Extracted text START

New-case totals highest for a Saturday, third highest overall; top 3 have all occurred this week; Beshear alludes to Republican jabs

Kentucky Health News graph, from unadjusted daily counts, excluding large backlogs

By Al Cross
Kentucky Health News

Kentucky reported 1,295 new cases of the novel coronavirus Saturday, and “All of our other numbers are going the wrong way, too,” Gov. Andy Beshear said in a press release that announced 12 covid-19 deaths. “More Kentuckians hospitalized and in the ICU than ever,” 691 and 185, respectively.

Actually, those hospital numbers were not records, and there was a positive number in the state’s daily report; the share of Kentuckians testing positive for the virus in the last seven days was 4.62 percent, down from 4.7% the day before.

Still, the number of new cases was the highest of any Saturday, and the third highest of any day, with the top three days coming this week. Friday saw 1,319 and Wednesday saw 1,346. (On Oct. 7, the state recorded 2,398 cases, but most were from a weeks-long backlog in Fayette County.)

“Things are not moving in the right direction; they continue to escalate,” Beshear said. “This virus is our enemy, not each other.”

Beshear, a Democrat, appeared to be responding to jabs from Republicans in recent days. Treasurer Allison Ball accused him of using state funds to violate religious freedom at churches this spring, and State Rep. Savannah Maddox and U.S. Rep. Thomas Massie said Beshear was facing a “smackdown” of his emergency powers when the legislature convenes in January.

Extracted text END

What needs to be done:
Using the article on Kentucky's covid-19 case counts, answer these:
(a) How many new coronavirus cases did Kentucky report on Saturday?
(b) What share of Kentuckians tested positive for the virus in the last seven days, and what was it the day before?
(c) Which official accused Beshear of using state funds to violate religious freedom at churches?
Answer using only the text above.

Study material START

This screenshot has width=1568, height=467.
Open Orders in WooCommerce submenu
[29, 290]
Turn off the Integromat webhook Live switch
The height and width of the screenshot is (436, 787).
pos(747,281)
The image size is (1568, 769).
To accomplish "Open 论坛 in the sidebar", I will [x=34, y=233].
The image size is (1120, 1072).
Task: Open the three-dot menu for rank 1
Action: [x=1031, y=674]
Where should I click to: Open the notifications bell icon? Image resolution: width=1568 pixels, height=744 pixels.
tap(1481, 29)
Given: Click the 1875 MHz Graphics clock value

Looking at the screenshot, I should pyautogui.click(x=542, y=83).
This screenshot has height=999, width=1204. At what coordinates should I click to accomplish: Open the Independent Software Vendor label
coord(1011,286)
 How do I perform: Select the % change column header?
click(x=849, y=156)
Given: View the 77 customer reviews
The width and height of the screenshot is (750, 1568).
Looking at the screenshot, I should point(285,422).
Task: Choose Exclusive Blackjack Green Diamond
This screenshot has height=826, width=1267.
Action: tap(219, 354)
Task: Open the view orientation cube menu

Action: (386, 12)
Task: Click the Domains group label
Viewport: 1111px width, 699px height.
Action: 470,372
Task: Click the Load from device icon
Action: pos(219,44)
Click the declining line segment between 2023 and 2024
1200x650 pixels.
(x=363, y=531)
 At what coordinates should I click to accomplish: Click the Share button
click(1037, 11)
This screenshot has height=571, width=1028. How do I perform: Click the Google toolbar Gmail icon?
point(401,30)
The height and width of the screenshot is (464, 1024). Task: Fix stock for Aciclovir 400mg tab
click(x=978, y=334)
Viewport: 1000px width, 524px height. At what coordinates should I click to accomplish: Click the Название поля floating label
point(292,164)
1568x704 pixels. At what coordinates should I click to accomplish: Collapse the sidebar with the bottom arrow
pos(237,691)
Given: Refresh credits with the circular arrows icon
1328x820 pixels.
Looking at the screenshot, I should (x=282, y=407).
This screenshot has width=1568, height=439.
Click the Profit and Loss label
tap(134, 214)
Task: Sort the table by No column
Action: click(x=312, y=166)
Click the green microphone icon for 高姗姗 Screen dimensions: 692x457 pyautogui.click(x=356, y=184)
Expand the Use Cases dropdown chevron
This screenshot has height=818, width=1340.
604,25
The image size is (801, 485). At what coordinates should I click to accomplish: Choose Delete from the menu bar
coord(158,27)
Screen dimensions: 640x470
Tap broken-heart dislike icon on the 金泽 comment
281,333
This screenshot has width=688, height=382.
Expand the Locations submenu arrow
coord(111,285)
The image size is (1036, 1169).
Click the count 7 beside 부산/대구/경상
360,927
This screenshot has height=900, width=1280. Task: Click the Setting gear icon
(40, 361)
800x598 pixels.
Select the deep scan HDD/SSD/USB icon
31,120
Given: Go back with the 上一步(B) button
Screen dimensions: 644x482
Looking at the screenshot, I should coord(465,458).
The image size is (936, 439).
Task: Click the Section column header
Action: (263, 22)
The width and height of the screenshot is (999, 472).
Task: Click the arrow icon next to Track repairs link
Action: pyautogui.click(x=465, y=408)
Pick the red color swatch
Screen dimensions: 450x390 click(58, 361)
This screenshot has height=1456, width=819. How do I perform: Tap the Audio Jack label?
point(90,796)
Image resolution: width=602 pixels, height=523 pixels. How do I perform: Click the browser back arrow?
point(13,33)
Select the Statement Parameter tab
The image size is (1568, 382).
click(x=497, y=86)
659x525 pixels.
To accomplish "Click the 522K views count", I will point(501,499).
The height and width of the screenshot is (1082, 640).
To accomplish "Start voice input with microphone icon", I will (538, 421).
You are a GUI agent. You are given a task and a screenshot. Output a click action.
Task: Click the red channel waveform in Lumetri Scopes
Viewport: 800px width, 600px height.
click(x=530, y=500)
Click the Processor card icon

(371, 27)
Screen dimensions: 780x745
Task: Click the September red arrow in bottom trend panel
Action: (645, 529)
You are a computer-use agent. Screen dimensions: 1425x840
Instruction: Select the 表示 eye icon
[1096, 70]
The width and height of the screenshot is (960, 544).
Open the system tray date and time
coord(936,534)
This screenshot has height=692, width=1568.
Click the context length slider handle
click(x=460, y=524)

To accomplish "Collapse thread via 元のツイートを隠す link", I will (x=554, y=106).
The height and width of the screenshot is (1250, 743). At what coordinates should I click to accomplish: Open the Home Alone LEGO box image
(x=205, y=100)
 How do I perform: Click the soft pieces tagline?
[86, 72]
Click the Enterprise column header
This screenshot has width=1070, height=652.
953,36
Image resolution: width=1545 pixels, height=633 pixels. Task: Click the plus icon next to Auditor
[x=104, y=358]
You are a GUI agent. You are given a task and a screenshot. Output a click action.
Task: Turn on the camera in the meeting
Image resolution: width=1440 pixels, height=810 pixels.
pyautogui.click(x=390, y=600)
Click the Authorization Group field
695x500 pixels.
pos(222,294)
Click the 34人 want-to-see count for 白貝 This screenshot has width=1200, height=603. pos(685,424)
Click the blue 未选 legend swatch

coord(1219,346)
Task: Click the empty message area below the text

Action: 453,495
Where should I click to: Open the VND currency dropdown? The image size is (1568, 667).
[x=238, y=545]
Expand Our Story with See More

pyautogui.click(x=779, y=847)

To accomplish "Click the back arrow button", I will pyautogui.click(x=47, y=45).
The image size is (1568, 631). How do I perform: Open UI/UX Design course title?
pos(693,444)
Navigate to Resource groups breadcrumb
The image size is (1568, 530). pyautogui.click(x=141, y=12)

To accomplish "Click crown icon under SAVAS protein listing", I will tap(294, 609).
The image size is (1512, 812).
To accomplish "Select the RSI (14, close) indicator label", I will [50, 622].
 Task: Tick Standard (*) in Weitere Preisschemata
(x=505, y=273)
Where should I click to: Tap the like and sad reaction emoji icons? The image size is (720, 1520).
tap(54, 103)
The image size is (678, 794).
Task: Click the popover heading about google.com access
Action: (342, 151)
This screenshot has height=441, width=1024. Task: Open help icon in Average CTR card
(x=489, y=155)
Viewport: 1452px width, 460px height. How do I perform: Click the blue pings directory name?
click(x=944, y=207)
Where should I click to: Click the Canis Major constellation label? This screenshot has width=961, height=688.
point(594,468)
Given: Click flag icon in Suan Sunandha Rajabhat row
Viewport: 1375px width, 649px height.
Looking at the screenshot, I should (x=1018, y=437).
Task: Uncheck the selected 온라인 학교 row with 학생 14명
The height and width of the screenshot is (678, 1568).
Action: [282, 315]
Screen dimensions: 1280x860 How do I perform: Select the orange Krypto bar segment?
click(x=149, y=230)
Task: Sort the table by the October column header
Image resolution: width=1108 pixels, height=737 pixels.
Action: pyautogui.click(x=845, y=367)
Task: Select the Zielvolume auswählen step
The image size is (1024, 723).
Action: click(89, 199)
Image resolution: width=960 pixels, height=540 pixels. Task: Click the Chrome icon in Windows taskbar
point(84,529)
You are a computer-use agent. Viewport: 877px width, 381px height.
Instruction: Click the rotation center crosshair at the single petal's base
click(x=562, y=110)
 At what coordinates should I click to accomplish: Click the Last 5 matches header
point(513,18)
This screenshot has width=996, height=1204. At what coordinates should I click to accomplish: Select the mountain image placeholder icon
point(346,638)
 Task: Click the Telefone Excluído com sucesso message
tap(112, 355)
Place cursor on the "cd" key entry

Study material END

Solution for this task:
(a) 1,295
(b) 4.62 percent, down from 4.7% the day before
(c) Treasurer Allison Ball